A paradisíaca Mucuri, no Extremo Sul do estado, tem 36 quilômetros de praias. Na alta estação, a ocupação hoteleira em alguns estabelecimentos chega a bater 100% no Réveillon e no Carnaval. Mesmo assim, a gerente da pousada Trilha do Sol, Kênia Lisboa, não consegue lembrar de quando a cidade recebeu um evento à beira mar.
“Chegou a ter um evento de kitesurf, mas já tem um tempo que não acontece mais. Deveria ter eventos aqui, como campeonatos de vôlei de praia, por exemplo. Se tivesse, com certeza beneficiaria o turismo. No ano passado, tivemos um evento de motociclistas no centro e encheu a cidade”, conta.
Só que a forma como a praia é ocupada deve mudar em breve – e uma das intenções da administração local, inclusive, é de passar a receber eventos privados com frequência. Desde março, Mucuri é uma das três cidades baianas que já fazem a gestão de suas próprias praias. Tradicionalmente, era a Superintendência do Patrimônio da União (SPU) a responsável por isso, mas desde julho do ano passado, os municípios que querem gerir o uso privado de suas orlas já podem solicitar ao órgão federal. A concessão é de 20 anos, podendo ser renovada ou prorrogada.

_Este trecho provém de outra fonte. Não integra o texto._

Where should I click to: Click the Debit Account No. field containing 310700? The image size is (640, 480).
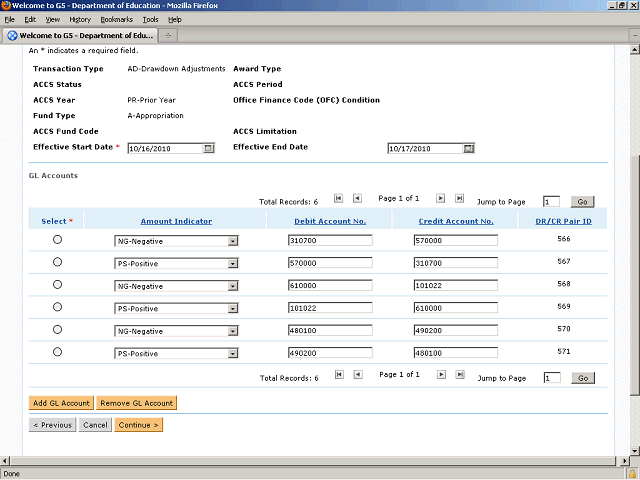click(x=329, y=241)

Na Bahia, ao todo, seis municípios já fizeram o pedido à SPU. Além de Mucuri, Canavieiras e Ilhéus, também na região Sul, tiveram propostas aprovadas. Lauro de Freitas, na Região Metropolitana de Salvador (RMS) e Valença, no Sul, aguardam análise do órgão e Caravelas, no Extremo Sul baiano, teve a solicitação negada.

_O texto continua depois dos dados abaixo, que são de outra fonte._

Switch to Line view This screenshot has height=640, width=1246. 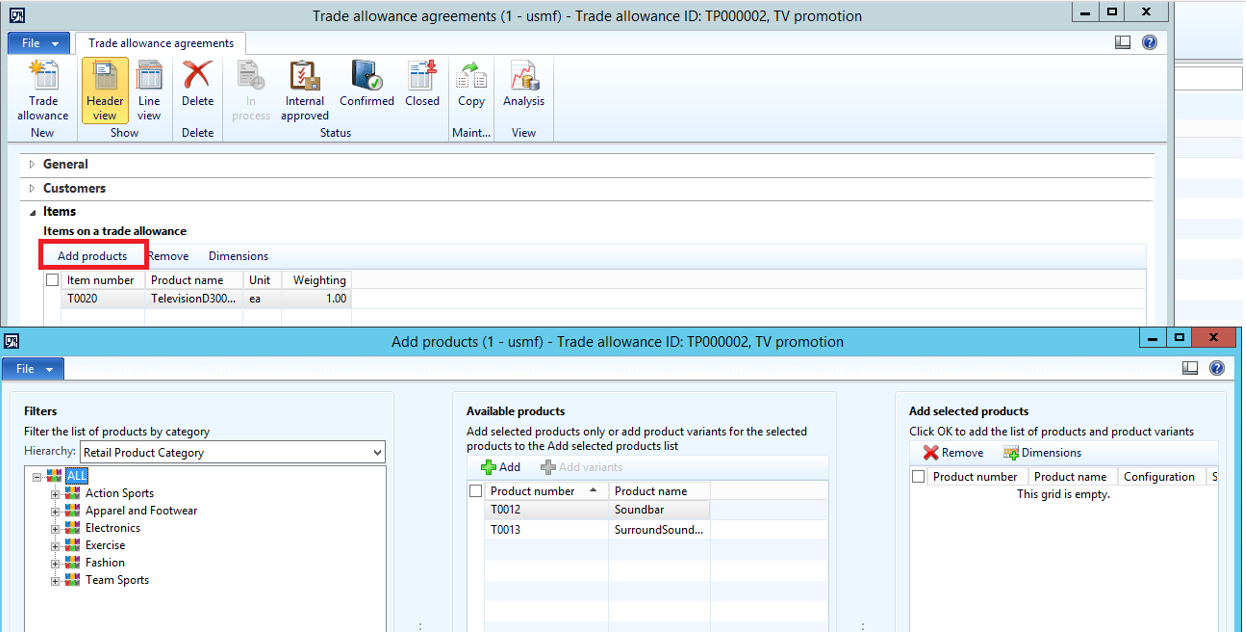149,89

Na prática, todos que passarem a gerir suas praias terão obrigações que vão desde a elaboração de um Projeto Orla até aplicar multas em caso de construções irregulares. Só que, além disso, as prefeituras devem aumentar a arrecadação com os serviços oferecidos. Se, antes, existia uma taxa que deveria ser paga à União e ao município, agora, a prefeitura incorpora os dois valores – e, oficialmente, pode fazer a exploração comercial da praia. Enquanto isso, a SPU “fiscalizará prioritariamente o cumprimento das condições estabelecidas no Termo de Adesão e poderá ainda atuar subsidiariamente ou mesmo independentemente da fiscalização do município”, segundo o próprio órgão.
Eventos
Há projetos que vão desde a realização de casamentos e festivais de música à construção de um estacionamento público. No caso de Mucuri, o secretário de Turismo da cidade, Paulo Goés, explica que, para eles, o mais importante é que, agora, o município vai poder agir em situações em que, antes, ficava de mãos atadas.

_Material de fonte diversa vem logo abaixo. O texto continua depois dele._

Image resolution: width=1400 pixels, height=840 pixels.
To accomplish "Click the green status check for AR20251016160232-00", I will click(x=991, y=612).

Quem erguia uma construção irregular, por exemplo, costumava argumentar com a prefeitura de que aquela era uma área federal. “Agora, a gente já pode coibir essas ações. Isso é o mais importante e o que levou a gente a participar”, diz. Para o projeto da nova orla, o município já fez sete desapropriações e deve desapropriar outros 14 imóveis – assim, vão conseguir cerca de mil metros de calçadão com academias ao ar livre e novos quiosques.
A possibilidade de arrecadação com eventos já é vislumbrada por eles. Mas, como alertam, não vai ser ‘qualquer tipo’ de evento que será liberado. É o caso de cavalgadas e qualquer outro tipo de cerimônia em que a prefeitura entender que haverá impacto ambiental.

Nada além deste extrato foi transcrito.